Imaginería tras la guerra civil.
En 1943, unos años después del conflicto civil, la cofradía se reorganizó después de haber estado al borde de la extinción. Era necesario recomponer la imaginería para poder llevar a cabo las procesiones, por lo que se encargó la realización de un nuevo Cristo crucificado al escultor valenciano Carmelo Vicent Suria. La talla, obra maestra del artista, llegó a Requena el 4 de abril de 1944, unos días antes de la Semana Santa, por lo que pudo participar junto a la Virgen de los Dolores en la primera procesión de la Vera Cruz tras la contienda, el Jueves Santo de ese año.

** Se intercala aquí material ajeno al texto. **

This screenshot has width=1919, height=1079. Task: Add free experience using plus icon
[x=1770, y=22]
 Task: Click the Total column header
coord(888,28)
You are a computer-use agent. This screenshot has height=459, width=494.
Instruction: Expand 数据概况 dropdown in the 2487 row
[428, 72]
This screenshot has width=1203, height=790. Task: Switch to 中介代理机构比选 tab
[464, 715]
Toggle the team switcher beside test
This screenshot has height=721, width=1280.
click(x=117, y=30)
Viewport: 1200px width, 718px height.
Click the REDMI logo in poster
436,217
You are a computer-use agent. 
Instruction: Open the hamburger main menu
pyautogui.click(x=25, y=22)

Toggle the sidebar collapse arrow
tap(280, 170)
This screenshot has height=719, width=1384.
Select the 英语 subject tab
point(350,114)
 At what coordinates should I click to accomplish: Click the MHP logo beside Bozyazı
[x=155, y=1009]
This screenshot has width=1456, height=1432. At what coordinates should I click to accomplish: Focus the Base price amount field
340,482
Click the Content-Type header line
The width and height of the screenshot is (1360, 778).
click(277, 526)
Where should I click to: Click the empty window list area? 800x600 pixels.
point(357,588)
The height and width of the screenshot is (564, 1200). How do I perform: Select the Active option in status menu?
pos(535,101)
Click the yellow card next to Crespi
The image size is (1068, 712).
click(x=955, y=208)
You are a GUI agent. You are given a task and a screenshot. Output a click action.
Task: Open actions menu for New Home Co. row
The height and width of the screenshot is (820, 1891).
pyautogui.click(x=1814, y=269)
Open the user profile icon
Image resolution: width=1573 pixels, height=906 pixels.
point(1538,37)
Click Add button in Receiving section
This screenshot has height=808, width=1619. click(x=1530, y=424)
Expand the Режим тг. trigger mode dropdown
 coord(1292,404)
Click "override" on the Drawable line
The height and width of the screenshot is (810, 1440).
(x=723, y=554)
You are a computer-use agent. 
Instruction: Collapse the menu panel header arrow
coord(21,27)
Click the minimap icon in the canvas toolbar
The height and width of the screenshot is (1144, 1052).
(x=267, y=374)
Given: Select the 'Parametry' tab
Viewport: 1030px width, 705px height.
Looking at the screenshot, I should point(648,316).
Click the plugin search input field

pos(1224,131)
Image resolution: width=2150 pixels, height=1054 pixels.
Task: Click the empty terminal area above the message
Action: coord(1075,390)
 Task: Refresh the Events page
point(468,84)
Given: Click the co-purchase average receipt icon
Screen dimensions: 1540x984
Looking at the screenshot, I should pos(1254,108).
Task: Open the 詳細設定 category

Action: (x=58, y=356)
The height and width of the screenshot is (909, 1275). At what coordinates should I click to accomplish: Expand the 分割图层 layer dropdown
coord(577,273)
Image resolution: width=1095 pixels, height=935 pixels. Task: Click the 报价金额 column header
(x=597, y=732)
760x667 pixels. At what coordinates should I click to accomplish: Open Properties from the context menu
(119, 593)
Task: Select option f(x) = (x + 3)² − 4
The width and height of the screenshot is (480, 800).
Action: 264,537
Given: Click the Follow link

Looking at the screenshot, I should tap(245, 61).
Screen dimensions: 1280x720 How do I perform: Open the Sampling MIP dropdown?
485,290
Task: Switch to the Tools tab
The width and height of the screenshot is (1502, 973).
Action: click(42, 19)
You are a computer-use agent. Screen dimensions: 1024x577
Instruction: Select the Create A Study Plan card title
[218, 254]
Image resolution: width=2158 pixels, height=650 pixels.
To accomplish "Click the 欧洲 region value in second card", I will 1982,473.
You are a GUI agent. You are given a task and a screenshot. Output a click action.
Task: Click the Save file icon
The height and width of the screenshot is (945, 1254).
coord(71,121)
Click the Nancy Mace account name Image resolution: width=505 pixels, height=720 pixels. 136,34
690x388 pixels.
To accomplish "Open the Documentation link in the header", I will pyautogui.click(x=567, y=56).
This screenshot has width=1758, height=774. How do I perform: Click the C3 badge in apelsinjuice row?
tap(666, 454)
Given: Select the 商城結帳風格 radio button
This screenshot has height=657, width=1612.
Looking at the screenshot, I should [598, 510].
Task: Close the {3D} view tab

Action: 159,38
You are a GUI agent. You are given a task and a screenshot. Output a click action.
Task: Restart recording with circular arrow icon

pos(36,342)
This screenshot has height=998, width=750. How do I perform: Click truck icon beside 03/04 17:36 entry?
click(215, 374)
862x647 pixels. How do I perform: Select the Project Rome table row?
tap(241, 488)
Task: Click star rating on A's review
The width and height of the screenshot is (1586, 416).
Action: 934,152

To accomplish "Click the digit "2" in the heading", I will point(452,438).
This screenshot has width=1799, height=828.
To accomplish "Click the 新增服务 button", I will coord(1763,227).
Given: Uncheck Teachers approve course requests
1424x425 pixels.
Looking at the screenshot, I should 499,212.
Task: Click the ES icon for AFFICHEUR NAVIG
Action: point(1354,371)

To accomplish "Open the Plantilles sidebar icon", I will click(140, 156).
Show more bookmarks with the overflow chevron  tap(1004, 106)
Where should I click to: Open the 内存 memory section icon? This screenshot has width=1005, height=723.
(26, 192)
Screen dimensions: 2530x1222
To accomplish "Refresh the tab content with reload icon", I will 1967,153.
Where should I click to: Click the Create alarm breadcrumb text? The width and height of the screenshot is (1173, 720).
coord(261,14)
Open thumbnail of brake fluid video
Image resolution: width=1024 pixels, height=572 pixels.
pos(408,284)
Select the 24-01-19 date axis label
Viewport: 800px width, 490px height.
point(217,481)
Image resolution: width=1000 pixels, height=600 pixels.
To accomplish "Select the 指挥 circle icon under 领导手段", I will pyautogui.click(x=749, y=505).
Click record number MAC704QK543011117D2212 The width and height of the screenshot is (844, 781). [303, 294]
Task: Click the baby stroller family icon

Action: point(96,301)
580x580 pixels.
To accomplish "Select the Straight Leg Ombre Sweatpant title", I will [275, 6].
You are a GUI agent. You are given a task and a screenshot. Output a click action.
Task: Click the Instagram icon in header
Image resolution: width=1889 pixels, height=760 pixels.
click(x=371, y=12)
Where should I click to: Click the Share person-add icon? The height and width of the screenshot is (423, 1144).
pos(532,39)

En 1956 la junta general de la cofradía decidió encargar al hermano de la Vera Cruz Antonio Gómez la talla “de una imagen de Nuestra Señora de los Dolores que sustituya a la titular en las frecuentes ceremonias al aire libre, dadas las huellas de deterioro que se vienen observando en su divino rostro”. Desde su entrega en 1957 las procesiones de Semana Santa pasaron a estar presididas por esta bella imagen, quedando la antigua Soledad o Dolorosa preservada en su retablo.
El resto de pasos procesionales se irían también reponiendo desde la década de 1950, pero ya no pertenecieron a la Vera Cruz, sino que dieron pie a la fundación de las nuevas cofradías que hoy constituyen la Semana Santa requenense.

Fuentes documentales
FONDO HISTÓRICO DE LA VERA CRUZ DE REQUENA.
Libro Viejo de la Vera Cruz.
Libro Nuevo de la Vera Cruz.
Libro de actas de la Vera Cruz 1943-1968.